**Exercise requirements:**
With the pictures omitted, set down exactly the lines from the one that contains "You are a computer-use" through the last line of the data.

**Stored data:**
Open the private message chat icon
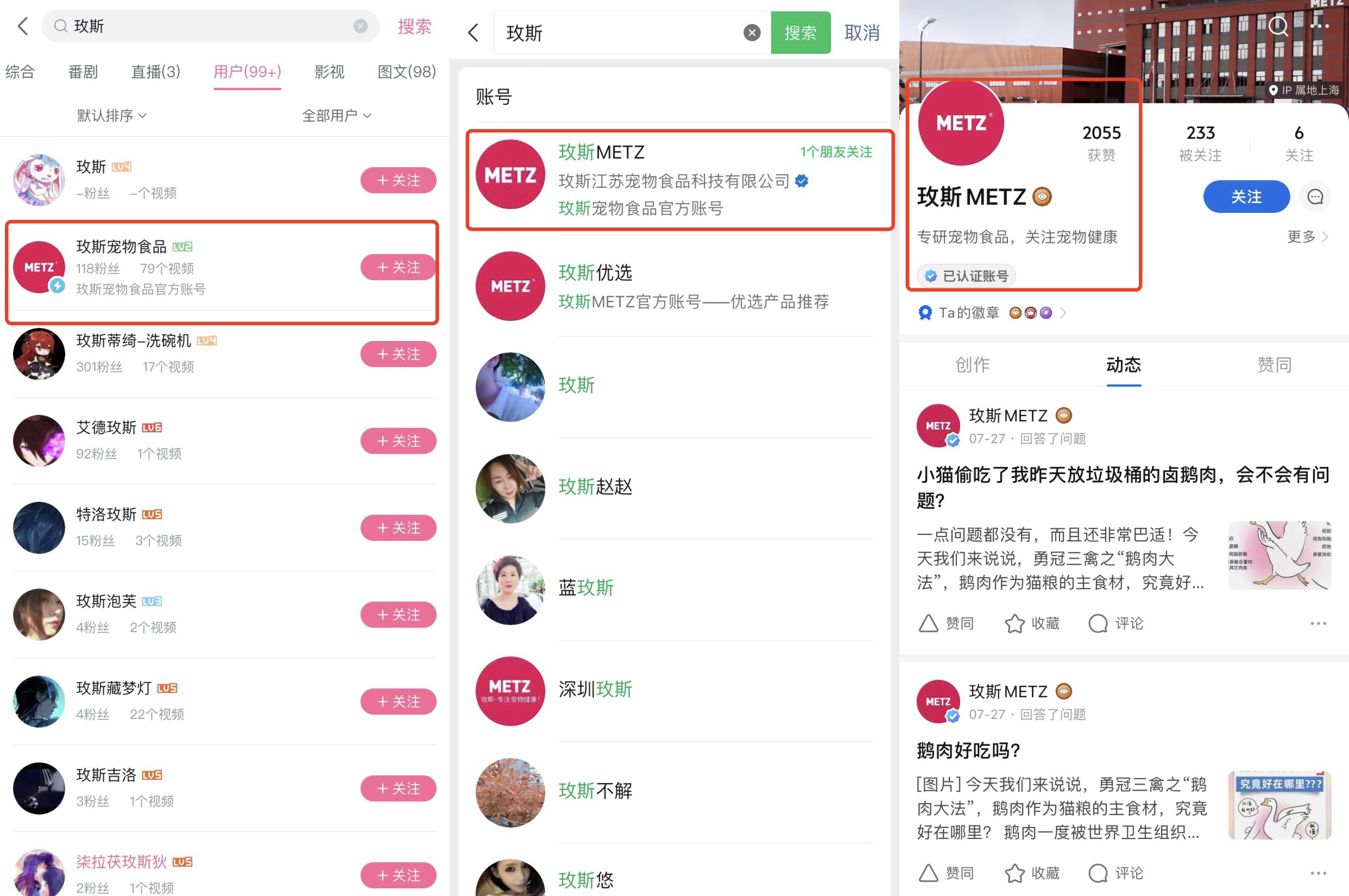This screenshot has width=1349, height=896. pyautogui.click(x=1315, y=197)
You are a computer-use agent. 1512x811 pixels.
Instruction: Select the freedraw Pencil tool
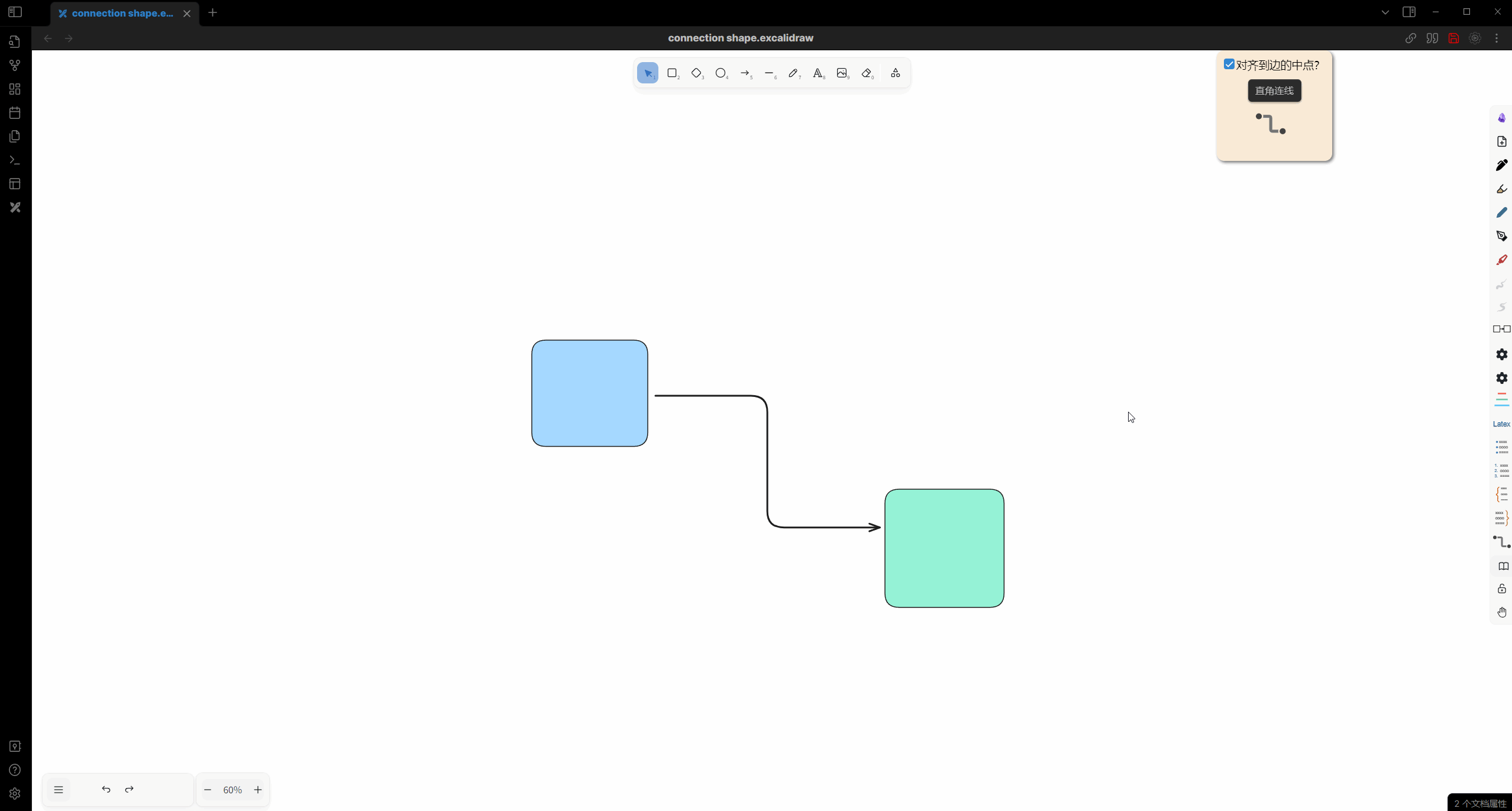pos(793,73)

**Solution:**
You are a computer-use agent. 1512x811 pixels.
Instruction: Select the freedraw Pencil tool
pos(793,73)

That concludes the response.